Activity
There is one span to output from the data below: the lines starting at the line with "Where should I click to: Open the TX" and ending at the line with "You are a computer-use agent. The image". Output it exactly, ends included, nothing more.
Top of Records provided
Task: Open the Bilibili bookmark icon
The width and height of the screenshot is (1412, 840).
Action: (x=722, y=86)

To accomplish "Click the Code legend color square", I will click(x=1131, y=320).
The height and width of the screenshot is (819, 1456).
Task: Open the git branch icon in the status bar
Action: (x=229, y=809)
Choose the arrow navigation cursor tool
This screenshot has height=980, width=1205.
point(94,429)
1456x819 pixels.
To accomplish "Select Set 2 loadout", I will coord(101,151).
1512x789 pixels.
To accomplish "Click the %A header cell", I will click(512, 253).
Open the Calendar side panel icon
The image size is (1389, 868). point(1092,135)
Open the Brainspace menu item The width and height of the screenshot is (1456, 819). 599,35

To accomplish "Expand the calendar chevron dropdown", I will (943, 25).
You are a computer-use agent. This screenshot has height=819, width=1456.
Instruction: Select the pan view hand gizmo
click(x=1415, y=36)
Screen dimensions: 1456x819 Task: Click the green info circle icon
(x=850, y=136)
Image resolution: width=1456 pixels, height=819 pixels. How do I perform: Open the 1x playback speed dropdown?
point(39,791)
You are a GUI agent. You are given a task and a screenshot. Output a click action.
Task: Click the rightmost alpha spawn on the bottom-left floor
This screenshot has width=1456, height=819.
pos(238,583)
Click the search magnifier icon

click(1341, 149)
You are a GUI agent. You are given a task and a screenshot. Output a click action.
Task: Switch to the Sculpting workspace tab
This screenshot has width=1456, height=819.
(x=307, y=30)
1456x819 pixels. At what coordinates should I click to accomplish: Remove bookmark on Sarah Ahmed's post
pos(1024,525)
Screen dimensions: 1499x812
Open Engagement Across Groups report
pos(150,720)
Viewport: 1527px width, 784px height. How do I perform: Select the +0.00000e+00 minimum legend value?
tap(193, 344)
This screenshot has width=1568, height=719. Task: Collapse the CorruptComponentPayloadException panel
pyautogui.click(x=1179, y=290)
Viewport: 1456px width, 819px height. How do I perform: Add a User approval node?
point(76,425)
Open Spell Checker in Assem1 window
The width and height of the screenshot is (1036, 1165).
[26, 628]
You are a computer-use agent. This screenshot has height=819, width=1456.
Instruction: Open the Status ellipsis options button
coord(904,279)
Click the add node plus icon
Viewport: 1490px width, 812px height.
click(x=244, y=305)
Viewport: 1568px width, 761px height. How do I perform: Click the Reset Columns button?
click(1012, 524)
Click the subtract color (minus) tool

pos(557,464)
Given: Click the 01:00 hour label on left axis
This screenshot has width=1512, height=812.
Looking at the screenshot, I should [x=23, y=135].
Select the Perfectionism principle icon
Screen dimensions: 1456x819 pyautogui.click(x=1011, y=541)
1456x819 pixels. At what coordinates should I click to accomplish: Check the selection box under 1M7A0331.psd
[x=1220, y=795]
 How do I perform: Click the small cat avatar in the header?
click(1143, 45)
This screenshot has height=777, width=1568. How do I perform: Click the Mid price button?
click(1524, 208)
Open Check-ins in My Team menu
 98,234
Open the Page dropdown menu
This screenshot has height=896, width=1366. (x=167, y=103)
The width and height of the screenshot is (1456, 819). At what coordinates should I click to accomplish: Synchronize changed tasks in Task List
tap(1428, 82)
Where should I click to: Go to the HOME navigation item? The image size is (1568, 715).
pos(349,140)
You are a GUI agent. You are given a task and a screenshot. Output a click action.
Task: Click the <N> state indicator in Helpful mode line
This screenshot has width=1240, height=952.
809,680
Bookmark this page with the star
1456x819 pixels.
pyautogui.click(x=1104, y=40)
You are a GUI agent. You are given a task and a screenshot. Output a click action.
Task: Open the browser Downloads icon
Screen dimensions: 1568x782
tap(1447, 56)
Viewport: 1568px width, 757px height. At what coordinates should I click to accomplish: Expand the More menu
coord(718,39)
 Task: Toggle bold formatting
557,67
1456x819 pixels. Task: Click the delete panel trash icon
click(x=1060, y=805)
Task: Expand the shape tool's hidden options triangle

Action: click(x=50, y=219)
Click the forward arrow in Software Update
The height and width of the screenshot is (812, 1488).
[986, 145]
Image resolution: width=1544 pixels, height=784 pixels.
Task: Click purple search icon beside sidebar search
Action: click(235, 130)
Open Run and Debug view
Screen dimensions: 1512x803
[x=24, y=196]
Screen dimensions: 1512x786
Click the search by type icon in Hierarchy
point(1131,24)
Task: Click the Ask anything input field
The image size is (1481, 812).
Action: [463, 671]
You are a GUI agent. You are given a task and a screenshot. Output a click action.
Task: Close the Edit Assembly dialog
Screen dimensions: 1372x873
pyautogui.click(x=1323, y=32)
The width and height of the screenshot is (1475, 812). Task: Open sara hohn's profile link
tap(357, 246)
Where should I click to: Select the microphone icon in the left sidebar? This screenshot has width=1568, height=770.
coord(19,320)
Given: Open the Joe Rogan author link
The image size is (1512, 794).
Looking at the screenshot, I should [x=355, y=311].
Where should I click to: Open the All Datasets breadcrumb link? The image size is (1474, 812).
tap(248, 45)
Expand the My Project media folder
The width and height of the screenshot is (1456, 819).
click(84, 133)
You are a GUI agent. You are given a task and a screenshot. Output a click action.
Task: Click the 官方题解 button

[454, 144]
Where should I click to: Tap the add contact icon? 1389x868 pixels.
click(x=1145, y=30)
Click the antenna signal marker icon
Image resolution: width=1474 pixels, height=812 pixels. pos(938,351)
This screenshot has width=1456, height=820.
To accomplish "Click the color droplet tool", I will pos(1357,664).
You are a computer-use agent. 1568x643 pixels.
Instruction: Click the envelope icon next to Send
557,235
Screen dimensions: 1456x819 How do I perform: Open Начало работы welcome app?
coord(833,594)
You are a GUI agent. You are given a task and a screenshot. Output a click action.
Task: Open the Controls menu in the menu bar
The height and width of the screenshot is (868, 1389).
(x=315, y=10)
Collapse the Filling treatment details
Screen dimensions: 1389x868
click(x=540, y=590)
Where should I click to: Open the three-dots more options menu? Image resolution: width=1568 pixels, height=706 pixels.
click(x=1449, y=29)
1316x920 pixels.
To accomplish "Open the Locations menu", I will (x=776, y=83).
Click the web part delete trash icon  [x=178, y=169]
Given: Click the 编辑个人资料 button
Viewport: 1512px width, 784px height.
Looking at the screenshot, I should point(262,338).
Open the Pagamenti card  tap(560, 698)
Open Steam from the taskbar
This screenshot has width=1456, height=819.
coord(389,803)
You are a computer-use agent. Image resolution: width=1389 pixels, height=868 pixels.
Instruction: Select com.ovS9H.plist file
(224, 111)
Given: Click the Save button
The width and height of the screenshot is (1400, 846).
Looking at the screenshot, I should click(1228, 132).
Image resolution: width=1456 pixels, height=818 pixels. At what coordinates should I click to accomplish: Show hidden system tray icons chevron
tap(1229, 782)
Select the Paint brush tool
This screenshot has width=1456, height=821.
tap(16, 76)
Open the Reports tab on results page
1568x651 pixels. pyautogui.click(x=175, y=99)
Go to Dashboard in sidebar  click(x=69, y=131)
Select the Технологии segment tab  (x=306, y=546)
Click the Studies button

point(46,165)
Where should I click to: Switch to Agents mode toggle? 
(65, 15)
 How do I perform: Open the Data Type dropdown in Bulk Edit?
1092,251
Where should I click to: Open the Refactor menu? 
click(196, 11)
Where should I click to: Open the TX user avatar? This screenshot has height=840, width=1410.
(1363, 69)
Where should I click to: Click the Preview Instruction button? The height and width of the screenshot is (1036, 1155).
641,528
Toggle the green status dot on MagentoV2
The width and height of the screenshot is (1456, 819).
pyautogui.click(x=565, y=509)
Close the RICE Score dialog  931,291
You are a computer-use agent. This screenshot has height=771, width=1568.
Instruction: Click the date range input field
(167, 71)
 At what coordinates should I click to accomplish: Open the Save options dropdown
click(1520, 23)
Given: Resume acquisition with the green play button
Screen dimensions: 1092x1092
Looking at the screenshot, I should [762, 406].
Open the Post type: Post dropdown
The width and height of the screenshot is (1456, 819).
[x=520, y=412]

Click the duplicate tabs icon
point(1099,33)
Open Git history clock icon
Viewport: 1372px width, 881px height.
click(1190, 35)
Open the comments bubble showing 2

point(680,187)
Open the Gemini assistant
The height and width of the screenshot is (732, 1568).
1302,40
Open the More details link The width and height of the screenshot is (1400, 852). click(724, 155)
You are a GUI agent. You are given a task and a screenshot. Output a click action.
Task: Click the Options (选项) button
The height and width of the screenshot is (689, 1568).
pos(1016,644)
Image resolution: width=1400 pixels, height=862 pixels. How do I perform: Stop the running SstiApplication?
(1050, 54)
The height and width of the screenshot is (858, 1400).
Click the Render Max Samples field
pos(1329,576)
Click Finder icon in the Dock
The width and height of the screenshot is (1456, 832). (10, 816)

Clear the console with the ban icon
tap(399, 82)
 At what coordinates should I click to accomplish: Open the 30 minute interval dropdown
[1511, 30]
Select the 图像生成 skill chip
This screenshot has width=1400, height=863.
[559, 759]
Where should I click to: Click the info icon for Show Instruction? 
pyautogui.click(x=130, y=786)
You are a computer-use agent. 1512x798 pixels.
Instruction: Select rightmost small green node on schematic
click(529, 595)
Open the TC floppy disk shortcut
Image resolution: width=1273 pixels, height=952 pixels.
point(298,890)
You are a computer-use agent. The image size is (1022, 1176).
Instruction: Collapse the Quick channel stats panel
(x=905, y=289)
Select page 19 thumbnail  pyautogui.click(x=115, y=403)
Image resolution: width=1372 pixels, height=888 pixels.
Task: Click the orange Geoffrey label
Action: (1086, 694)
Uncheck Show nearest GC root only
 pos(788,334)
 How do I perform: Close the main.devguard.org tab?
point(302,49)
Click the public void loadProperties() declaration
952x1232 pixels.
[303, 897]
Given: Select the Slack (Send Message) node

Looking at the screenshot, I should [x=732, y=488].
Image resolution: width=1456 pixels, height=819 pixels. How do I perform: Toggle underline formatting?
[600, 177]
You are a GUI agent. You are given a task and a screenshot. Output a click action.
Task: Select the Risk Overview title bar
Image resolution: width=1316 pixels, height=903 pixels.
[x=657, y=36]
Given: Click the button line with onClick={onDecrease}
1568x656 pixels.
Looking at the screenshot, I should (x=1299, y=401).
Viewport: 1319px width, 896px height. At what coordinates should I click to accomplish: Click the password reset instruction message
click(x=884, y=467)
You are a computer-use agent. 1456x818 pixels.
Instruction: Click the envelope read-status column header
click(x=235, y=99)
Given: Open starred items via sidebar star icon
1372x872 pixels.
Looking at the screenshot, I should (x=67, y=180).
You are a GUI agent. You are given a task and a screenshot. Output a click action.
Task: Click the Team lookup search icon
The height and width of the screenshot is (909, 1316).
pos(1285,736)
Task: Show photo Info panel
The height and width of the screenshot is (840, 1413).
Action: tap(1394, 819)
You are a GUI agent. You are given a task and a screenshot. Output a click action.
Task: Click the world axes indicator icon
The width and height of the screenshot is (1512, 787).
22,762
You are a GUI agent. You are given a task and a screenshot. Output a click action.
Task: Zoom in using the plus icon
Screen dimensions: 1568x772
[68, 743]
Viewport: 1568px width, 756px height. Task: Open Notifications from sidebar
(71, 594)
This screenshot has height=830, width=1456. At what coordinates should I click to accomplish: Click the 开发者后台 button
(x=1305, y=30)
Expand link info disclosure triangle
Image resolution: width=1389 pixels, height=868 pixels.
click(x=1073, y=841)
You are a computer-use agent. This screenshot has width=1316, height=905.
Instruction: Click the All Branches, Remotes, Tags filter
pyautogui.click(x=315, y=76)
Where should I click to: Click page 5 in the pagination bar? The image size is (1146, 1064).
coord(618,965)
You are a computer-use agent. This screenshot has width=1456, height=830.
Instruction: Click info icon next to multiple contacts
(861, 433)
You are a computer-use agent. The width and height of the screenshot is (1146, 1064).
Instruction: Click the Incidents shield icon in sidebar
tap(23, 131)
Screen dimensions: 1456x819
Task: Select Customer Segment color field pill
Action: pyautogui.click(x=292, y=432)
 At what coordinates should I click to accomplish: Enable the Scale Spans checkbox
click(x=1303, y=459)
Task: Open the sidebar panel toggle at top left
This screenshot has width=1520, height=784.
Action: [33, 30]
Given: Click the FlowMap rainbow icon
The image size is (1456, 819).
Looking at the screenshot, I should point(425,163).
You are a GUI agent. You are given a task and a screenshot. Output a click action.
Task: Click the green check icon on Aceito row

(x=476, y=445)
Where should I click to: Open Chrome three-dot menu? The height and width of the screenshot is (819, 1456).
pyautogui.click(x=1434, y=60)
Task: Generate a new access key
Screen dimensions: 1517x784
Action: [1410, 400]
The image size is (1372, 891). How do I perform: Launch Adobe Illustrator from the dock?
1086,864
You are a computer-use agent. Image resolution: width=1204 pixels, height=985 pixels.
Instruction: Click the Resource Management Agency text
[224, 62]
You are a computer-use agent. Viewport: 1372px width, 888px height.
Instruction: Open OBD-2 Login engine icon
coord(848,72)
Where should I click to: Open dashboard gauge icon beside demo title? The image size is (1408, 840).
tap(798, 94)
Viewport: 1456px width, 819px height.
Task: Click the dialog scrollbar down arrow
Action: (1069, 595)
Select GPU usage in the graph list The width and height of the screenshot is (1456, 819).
Bottom of Records provided
Response to this task
Where should I click to: Open the TX user avatar? This screenshot has height=840, width=1410.
(1363, 69)
Where should I click to: Click the Preview Instruction button? The height and width of the screenshot is (1036, 1155).
641,528
Toggle the green status dot on MagentoV2
The width and height of the screenshot is (1456, 819).
pyautogui.click(x=565, y=509)
Close the RICE Score dialog  931,291
You are a computer-use agent. This screenshot has height=771, width=1568.
Instruction: Click the date range input field
(167, 71)
 At what coordinates should I click to accomplish: Open the Save options dropdown
click(1520, 23)
Given: Resume acquisition with the green play button
Screen dimensions: 1092x1092
Looking at the screenshot, I should [762, 406].
Open the Post type: Post dropdown
The width and height of the screenshot is (1456, 819).
[x=520, y=412]

Click the duplicate tabs icon
point(1099,33)
Open Git history clock icon
Viewport: 1372px width, 881px height.
click(1190, 35)
Open the comments bubble showing 2

point(680,187)
Open the Gemini assistant
The height and width of the screenshot is (732, 1568).
1302,40
Open the More details link The width and height of the screenshot is (1400, 852). click(724, 155)
You are a GUI agent. You are given a task and a screenshot. Output a click action.
Task: Click the Options (选项) button
The height and width of the screenshot is (689, 1568).
pos(1016,644)
Image resolution: width=1400 pixels, height=862 pixels. How do I perform: Stop the running SstiApplication?
(1050, 54)
The height and width of the screenshot is (858, 1400).
Click the Render Max Samples field
pos(1329,576)
Click Finder icon in the Dock
The width and height of the screenshot is (1456, 832). (10, 816)

Clear the console with the ban icon
tap(399, 82)
 At what coordinates should I click to accomplish: Open the 30 minute interval dropdown
[1511, 30]
Select the 图像生成 skill chip
This screenshot has width=1400, height=863.
[559, 759]
Where should I click to: Click the info icon for Show Instruction? 
pyautogui.click(x=130, y=786)
You are a computer-use agent. 1512x798 pixels.
Instruction: Select rightmost small green node on schematic
click(529, 595)
Open the TC floppy disk shortcut
Image resolution: width=1273 pixels, height=952 pixels.
point(298,890)
You are a computer-use agent. The image size is (1022, 1176).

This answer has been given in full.